The following material aggregates alcoholic beverage order data from U.S. BevSpot users during the first six months of 2017. These BevSpot users represent bars & restaurants numbering in the high triple-digits, located in 43 states plus the District of Columbia. All figures represent percentages of orders in dollar terms.
In general, we’ve found that BevSpot users tend to have beverage programs that are beer and liquor-heavy. Order data on our platform will tend to be more representative of preferences for those product categories than of wine. As a result, we’ll be drilling down into the most popular beer and liquor brands.
In our 2016 rankings, Harpoon was ranked sixth, and Sam Adams ninth. Boston is the only metro where Harpoon is widely available; this shows the skew towards our home city in past rankings. This is less true of 2017—Harpoon has slipped to tenth, and Sam Adams to thirteenth.
Miller and Corona have switched places from 2016. Miller is a top-selling brand nationally, especially in the Midwest; it’s more than twice as popular in Chicago as everywhere else. Its ascension likely points to an influx of Midwestern users than a change in preferences.
The rising popularity of whiskey in an industry long dominated by vodka is well-documented. This is especially true of younger consumers, a demographic that drives on-premise consumption, particularly in major cities.
This is reflected in on-premise liquor consumption. At 28% of spirit orders among BevSpot users, whiskey accounts for five percentage points more of this market than vodka does.
A Special Note on Tequila & Mezcal
Though tequila & mezcal haven’t seen any growth in their share of BevSpot spirit orders since 2016, this may be about to change.

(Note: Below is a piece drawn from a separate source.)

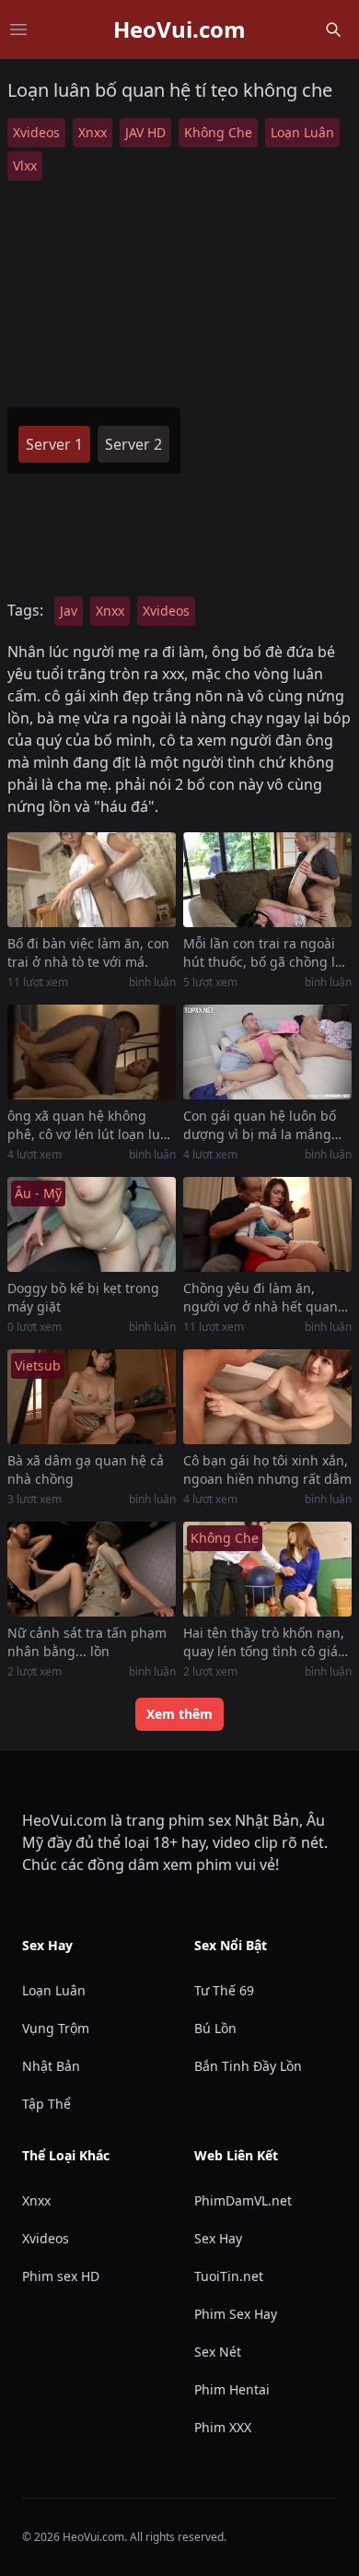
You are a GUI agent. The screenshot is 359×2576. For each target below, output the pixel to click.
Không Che (218, 132)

The Distilled Spirits Council, for example, has observed strong domestic tequila sales growth, particularly on the premium side of the market. This is worth watching, as a possible explosion of craft tequila is on the horizon.
Overall Spirit Brands
While whiskey is the most popular spirit type among BevSpot users, the immense popularity of Tito’s among vodka brands means that it’s also the most popular liquor brand overall. It’s one of five vodka brands among the twelve most-ordered spirit brands; of the other seven, five are mainly associated with whiskey, and two with tequila.
Two shifts have occurred among the most popular whiskeys. The first is the reclassification of Fireball as a whiskey, pushing Four Roses out of the top. Fireball’s parent company, Sazerac, is positioning both brands against other whiskeys in a bid to join this growing segment. In this context, it’s more appropriate to frame Fireball as a whiskey, not as a liqueur as before.
The other shift occurred with Bulleit and Crown Royal, which have switched places. Crown Royal has lost some share of orders. (The brands were within a percentage point in 2016.)
Our rankings for the most popular vodka brands haven’t changed as much as our whiskey ones have. Tito’s, which accounted for just over 25% of BevSpot vodka orders in 2016, has intensified its market share to over 27%.
Deep Eddy and Stolichnaya, meanwhile, trade positions from 2016; they’re ranked at fifth and sixth, respectively.
Tequila and Mezcal
Corazon, Maestro Dobel, and Milagro have fallen out of the top seven tequila brands for 2017 so far. In their stead we find Espolon, Casamigos, and Agavales.
A select segment of BevSpot users have a particularly strong sway over tequila brand preferences in particular; Patron is the only brand that leads the market for a broad range of bars. Expect non-dominant tequila brands, then, to compete heavily on perceived brand and product quality among trendsetting consumers.
Cordials and Liqueurs
The Cordial & Liqueur segment is diverse, which is why the top brands here are able to coexist with similar market shares (compare this to vodka, where products are apparently comparable enough that purchasers can shift to a dominant few brands).
With the exception of Jagermeister, all the products here are popular as ingredients in certain classic cocktails. Their revenues are likely dependent on the popularity of those cocktails.
Myers’s and Brugal rum, which ranked sixth and seventh respectively in our top seven rums for 2016, fall out of the rankings for 2017 so far. New to the top seven are Cruzan and Privateer rum, both of which were just outside of the top seven last year.
The top seven gin brands in 2017 so far haven’t changed much from those of 2016. Ford’s, previously the eighth-ranked brand, has leapfrogged Plymouth and Citadelle to claim sixth place. Previously sixth-ranked brand Citadelle, meanwhile, has fallen behind both Ford’s and Plymouth, losing its place in the top seven entirely.